Mao Zedong & Future of Mankind - Ratan Lal Basu

Mao Zedong & Future of Mankind

By Ratan Lal Basu

  • Release Date: 2018-05-13
  • Genre: Politics & Current Events

Description

The Cultural Revolution in the Peoples Republic of China (1966-1977), with its devastating consequences, is now a matter of history and only remembered as a misadventure and fantasy of Mao-Tse-tung.
In this article, however, we look upon the concept of the Cultural Revolution from an unconventional perspective and emphasize that so far as the basic concept is concerned, Cultural Revolution has special relevance for the modern society and it may be conceived as a collective endeavour to ensure uplift of human mind and psychic modes as a whole. Here we endeavour to highlight the correspondence of the concept of the Cultural Revolution to two almost similar ways to go into the depth of the causes of maladies afflicting human society from time immemorial.
The first comparison is made with the views of the moral philosopher and economist Adam Smith who divides human sentiments into two major categories, viz. nobler elements and baser elements and attributes all maladies of human society to the later group of sentiments. The second view corresponds to the ancient Indian Sankhya Philosophy, which classifies human modes of living into three categories, viz. tamasika, rajasika and satvika, and holds the latter two modes responsible for all maladies that afflict human living.

» Records provided:
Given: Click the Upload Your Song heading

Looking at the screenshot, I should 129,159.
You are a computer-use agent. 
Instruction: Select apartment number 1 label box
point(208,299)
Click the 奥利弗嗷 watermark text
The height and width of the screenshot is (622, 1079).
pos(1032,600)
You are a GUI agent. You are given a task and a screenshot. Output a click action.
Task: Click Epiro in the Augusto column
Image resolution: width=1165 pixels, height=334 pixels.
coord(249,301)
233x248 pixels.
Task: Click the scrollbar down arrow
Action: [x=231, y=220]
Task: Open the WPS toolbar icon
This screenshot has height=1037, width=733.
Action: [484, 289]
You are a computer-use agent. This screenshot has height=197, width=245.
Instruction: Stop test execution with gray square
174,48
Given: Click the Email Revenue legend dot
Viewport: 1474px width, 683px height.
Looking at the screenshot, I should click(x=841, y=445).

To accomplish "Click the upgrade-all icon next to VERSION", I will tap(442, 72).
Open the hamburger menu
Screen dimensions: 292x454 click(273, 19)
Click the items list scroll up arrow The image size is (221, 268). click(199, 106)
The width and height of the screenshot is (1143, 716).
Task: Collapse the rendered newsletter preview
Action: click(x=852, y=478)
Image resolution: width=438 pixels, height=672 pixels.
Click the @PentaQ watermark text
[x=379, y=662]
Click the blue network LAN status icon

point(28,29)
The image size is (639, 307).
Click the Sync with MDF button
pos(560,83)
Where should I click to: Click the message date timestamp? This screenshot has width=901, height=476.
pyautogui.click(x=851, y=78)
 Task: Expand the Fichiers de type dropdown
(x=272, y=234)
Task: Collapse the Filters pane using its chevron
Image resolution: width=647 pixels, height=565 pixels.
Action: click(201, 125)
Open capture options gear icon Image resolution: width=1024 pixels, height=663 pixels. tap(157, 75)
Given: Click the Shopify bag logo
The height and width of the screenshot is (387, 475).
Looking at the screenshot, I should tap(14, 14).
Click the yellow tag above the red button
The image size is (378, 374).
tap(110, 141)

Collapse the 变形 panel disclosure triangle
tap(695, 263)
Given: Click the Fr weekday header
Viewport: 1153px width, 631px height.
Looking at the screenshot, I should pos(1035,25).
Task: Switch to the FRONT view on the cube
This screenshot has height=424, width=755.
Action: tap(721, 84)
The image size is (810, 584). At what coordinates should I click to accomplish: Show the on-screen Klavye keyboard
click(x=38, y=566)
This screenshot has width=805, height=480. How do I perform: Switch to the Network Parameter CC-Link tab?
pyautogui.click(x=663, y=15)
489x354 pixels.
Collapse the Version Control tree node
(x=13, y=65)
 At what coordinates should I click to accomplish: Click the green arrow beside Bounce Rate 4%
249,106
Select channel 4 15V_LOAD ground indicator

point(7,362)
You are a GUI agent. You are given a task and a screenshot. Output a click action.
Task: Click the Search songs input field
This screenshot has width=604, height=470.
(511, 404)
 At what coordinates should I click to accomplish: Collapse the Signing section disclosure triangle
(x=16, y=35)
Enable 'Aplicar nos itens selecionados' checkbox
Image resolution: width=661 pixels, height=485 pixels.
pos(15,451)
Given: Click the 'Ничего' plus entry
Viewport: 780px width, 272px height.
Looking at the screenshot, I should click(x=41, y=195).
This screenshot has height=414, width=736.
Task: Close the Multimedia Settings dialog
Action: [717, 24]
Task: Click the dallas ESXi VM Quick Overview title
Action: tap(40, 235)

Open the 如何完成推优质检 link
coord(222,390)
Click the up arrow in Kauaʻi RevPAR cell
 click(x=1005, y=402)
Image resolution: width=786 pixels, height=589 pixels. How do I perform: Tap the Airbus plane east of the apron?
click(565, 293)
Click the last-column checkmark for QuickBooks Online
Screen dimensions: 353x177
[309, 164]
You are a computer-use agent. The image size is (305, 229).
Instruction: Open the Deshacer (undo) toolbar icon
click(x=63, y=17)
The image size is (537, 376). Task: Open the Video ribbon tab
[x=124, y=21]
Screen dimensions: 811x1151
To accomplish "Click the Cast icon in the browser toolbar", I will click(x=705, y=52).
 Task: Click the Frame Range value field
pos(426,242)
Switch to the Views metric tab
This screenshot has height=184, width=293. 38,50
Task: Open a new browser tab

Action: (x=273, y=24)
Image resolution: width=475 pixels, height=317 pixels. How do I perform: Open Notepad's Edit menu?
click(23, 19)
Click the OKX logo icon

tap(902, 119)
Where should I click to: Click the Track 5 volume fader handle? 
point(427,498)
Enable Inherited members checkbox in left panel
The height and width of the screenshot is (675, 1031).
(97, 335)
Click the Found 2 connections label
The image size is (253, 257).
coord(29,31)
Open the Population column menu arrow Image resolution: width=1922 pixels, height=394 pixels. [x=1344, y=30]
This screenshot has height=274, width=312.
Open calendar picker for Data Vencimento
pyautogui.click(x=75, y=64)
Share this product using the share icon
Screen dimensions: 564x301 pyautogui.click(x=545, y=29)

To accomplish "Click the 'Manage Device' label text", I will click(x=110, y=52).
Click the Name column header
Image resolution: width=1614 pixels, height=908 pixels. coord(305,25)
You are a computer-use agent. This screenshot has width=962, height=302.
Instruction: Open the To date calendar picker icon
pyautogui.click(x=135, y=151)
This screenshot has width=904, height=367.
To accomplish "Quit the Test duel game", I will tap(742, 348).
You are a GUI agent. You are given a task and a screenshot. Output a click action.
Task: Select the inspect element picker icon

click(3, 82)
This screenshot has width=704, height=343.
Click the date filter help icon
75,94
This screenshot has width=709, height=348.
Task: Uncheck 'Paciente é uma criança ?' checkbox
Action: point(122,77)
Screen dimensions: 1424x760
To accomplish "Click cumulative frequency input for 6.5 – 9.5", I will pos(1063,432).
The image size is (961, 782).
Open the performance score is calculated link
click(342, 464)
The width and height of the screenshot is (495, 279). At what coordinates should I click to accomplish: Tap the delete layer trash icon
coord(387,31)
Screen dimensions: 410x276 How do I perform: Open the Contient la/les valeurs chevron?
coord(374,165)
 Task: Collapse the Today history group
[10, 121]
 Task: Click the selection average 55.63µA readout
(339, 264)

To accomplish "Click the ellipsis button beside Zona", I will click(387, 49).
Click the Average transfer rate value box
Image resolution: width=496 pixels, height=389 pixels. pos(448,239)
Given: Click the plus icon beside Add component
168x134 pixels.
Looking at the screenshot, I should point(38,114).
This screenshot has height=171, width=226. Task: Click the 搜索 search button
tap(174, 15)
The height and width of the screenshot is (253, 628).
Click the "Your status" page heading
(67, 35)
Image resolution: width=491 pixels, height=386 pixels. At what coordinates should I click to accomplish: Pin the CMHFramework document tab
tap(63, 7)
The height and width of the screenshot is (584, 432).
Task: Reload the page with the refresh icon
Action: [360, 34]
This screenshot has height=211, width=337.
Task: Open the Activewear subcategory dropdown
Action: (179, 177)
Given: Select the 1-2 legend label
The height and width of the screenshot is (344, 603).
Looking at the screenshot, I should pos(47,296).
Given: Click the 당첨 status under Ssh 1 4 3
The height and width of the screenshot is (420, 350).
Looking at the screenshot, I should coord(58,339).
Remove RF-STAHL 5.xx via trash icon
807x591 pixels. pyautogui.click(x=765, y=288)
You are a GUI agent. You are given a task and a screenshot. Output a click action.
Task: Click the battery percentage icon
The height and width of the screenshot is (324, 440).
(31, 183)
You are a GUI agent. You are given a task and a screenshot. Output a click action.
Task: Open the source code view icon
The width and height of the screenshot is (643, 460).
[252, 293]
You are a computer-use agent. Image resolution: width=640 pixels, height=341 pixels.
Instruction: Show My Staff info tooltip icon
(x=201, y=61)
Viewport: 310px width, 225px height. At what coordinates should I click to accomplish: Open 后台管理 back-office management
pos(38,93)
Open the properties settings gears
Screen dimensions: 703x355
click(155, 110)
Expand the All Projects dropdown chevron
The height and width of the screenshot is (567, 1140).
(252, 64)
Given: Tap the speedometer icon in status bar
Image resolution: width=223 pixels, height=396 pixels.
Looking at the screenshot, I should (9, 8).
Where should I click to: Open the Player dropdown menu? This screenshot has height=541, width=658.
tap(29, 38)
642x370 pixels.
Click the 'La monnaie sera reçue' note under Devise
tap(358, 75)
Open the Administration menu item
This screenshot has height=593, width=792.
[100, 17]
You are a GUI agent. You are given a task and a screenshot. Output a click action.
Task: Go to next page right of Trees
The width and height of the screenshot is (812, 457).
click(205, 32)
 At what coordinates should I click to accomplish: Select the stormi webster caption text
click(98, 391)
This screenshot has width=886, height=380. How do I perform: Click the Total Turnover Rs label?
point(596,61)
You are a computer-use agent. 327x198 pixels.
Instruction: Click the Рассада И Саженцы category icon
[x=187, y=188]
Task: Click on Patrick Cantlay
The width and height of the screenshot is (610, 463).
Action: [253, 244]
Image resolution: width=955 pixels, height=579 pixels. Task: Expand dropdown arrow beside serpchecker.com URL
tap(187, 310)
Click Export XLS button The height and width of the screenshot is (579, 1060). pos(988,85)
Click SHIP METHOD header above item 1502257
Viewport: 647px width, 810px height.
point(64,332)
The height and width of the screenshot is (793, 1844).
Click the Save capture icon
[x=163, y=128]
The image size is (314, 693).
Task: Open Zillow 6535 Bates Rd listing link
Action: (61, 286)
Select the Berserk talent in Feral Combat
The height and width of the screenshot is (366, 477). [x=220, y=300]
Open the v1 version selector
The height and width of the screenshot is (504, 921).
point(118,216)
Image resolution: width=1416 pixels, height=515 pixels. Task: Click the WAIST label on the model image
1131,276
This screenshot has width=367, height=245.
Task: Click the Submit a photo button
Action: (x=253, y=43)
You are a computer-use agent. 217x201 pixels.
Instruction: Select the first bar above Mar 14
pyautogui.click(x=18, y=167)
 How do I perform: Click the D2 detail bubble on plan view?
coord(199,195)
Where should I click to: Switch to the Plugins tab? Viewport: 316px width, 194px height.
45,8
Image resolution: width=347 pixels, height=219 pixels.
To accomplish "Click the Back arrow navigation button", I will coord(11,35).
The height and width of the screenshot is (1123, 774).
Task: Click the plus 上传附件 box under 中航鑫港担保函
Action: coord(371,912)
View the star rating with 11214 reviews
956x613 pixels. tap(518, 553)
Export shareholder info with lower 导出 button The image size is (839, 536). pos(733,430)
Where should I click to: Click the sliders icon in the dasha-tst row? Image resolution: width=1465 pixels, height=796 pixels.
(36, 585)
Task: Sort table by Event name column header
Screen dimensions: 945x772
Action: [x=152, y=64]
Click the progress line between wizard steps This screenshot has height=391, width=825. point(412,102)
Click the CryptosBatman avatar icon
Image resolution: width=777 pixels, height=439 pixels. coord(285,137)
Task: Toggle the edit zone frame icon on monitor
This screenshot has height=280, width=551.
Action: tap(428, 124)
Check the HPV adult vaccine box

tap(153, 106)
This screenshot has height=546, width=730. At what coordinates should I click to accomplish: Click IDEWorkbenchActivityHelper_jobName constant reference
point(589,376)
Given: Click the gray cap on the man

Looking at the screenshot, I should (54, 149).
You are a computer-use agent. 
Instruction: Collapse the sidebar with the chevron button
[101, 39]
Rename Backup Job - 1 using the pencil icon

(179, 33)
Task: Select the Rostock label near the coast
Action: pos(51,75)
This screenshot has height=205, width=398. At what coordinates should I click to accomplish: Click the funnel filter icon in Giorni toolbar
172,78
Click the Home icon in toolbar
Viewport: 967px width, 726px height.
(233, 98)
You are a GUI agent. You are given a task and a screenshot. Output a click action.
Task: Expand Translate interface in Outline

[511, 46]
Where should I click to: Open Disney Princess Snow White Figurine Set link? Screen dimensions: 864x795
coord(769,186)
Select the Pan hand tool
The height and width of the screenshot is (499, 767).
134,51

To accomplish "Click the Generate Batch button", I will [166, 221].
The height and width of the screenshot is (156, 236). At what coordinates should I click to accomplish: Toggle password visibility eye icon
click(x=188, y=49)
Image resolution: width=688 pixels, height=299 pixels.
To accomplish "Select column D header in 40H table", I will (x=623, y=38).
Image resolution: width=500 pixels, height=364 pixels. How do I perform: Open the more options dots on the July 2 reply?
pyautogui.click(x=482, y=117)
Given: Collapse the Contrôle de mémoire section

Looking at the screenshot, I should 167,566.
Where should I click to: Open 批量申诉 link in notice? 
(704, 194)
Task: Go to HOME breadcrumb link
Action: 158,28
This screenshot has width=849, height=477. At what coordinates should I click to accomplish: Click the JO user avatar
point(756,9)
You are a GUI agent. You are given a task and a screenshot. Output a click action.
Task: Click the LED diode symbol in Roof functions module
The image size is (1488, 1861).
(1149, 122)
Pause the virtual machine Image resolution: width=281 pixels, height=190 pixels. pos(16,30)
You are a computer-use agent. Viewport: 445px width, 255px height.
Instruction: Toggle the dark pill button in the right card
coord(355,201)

» Work instruction 1:
Summarize the description of the book about Mao Zedong and the Cultural Revolution in two sentences.
» Work instruction 2:
Resume the book description about Mao Zedong and the Cultural Revolution, starting after its final sentence.

» Written reply 1:
The Cultural Revolution in China (1966-1977) is now remembered as Mao-Tse-tung's misadventure and fantasy, but the article argues that its basic concept is relevant to modern society as a collective endeavor to uplift the human mind. It compares that concept with Adam Smith's division of human sentiments into nobler and baser elements, and with the Sankhya Philosophy's three modes of living: tamasika, rajasika and satvika.

» Written reply 2:
For removal, of, maladies from human society, Smith calls for replacement of the baser human sentiments by nobler sentiments, and to this end, according to Sankhya view indicates, the initiation of a process of transition from tamasika and rajasika modes to satvika mode. A deeper look would reveal the fact that both the Smithian and Snkhya views are, in essence, the same – baser sentiments of Smith comparable to tamasika and rajasika modes, and nobler sentiments to satvika mode. However, neither Smith nor Sankhya philosophy provide any guidelines for efficacious transition of human psychosis to the desired end. In this context, the concept of the Cultural Revolution becomes relevant. The concept, interpreted from a radically different standpoint from Maoist interpretation, and therefore conceived as an evolutionary process rather than a destructive revolution, may enable us to device a viable transitional process of human values and psychosis from both the Smithian and the Sankhya standpoints.